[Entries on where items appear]
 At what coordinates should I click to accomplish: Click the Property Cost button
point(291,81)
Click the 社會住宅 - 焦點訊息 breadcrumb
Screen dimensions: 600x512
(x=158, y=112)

Exercise task -> Rename "Property Cost" to "Property Price" throughout the entries, and write them out again with everything else left as it is.

Final result ->
 At what coordinates should I click to accomplish: Click the Property Price button
point(291,81)
Click the 社會住宅 - 焦點訊息 breadcrumb
Screen dimensions: 600x512
(x=158, y=112)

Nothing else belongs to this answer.